SOURCE DATA:
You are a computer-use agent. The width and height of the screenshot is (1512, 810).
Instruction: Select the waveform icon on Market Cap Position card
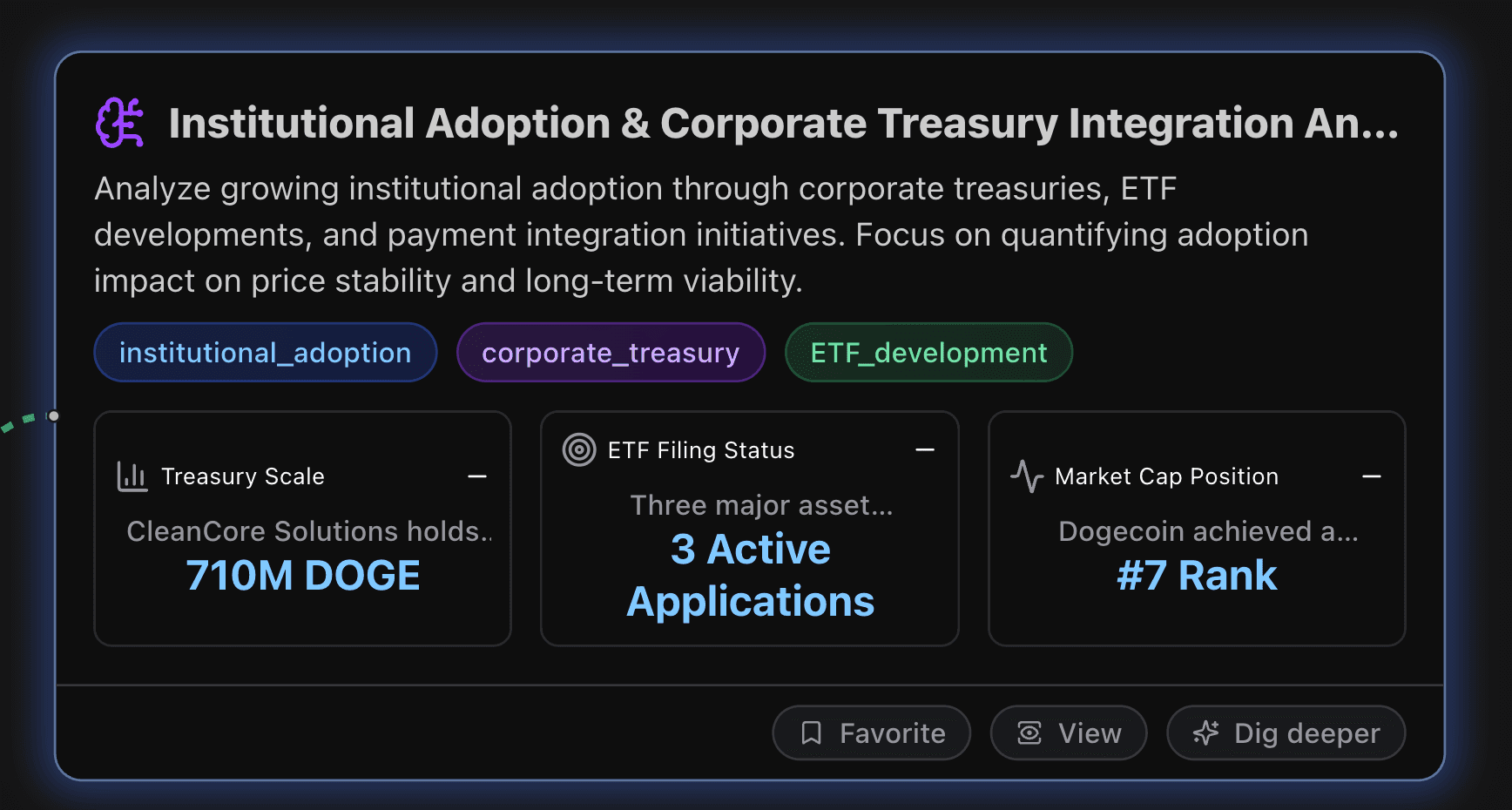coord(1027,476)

--

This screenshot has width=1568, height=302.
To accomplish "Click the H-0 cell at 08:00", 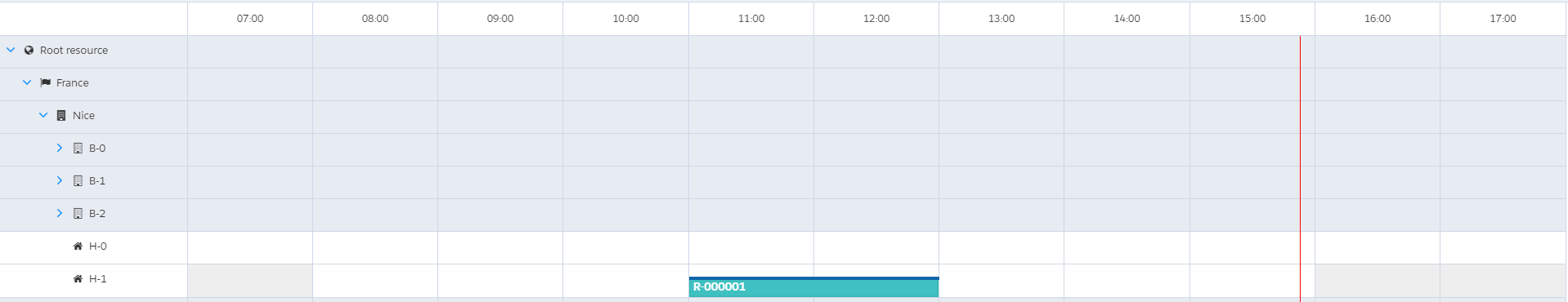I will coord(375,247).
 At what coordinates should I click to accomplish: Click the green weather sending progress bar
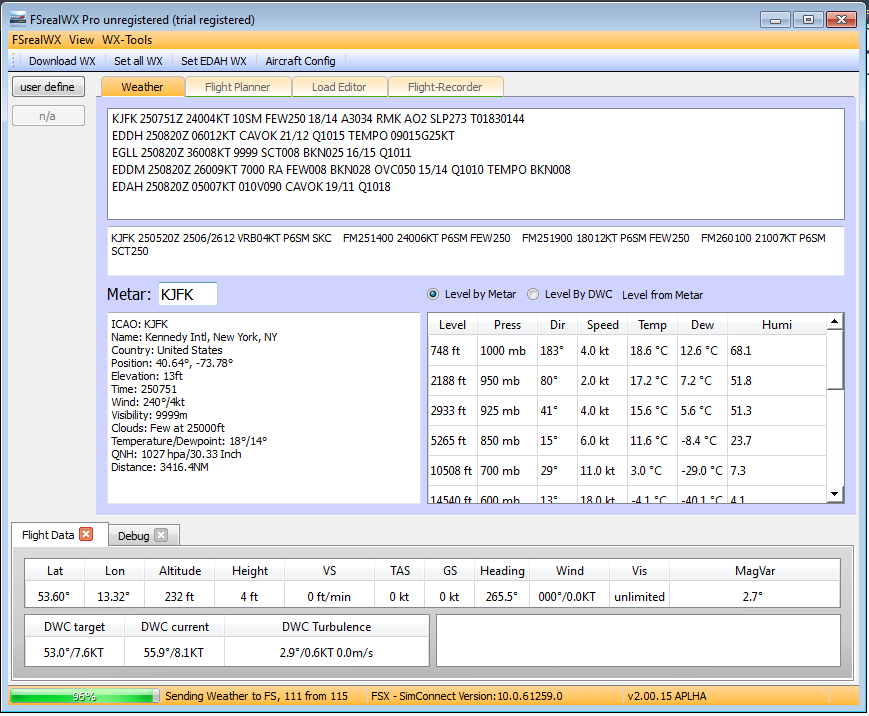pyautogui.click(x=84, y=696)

---

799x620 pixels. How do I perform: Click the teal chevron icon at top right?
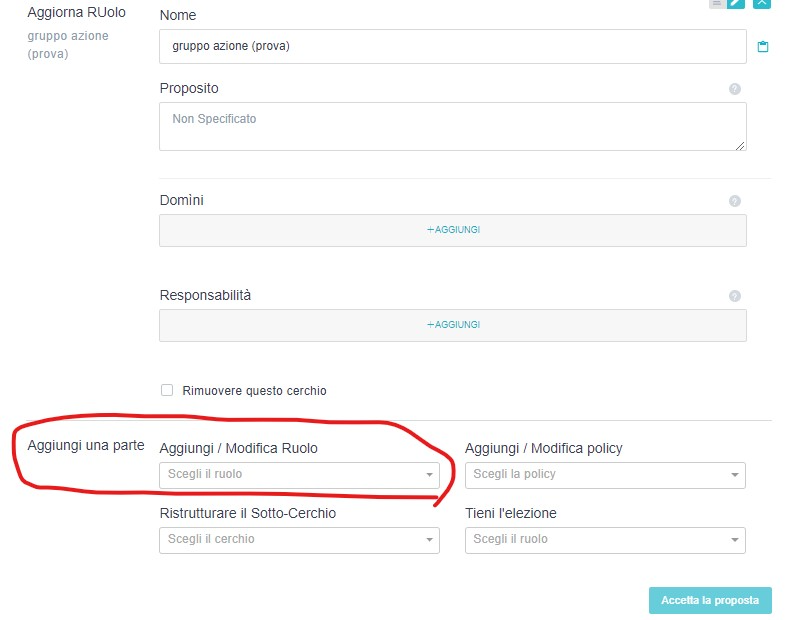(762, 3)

WHAT TO PRODUCE:
If a line in the data above holds the word "width", count it, and give only the final number.

RESPONSE AREA:
2